## [To do]
Since the copy must match the original, write out each record word for word, skipping only the pictures.

═══ Records for the exercise

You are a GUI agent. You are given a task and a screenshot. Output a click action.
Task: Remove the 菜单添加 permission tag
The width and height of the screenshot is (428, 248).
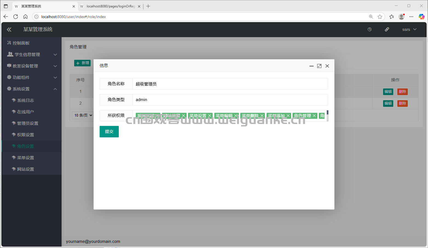point(288,116)
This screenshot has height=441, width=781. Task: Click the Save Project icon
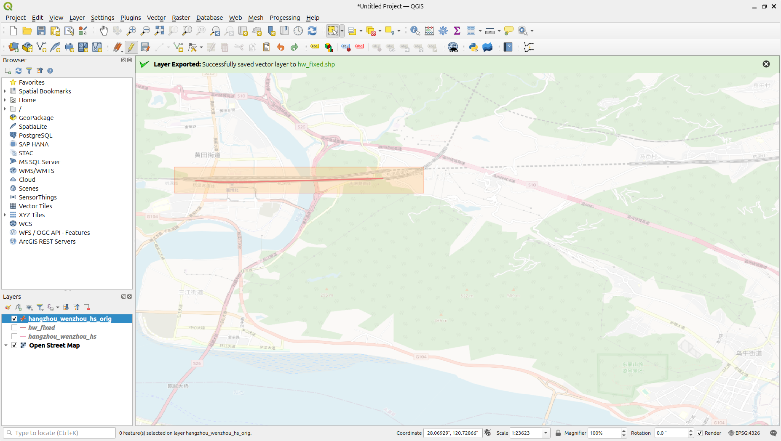[41, 31]
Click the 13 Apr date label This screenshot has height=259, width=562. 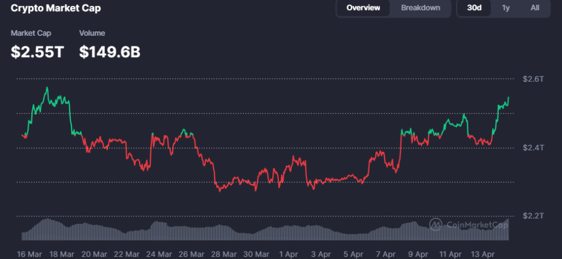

══════

## [Exercise output]
You are a GUI agent. You are given a task and a screenshot. Output a click action.
Task: Remove the 菜单添加 permission tag
The width and height of the screenshot is (428, 248).
point(288,116)
This screenshot has height=441, width=781. Task: Click the Save Project icon
[41, 31]
Click the 13 Apr date label This screenshot has height=259, width=562. 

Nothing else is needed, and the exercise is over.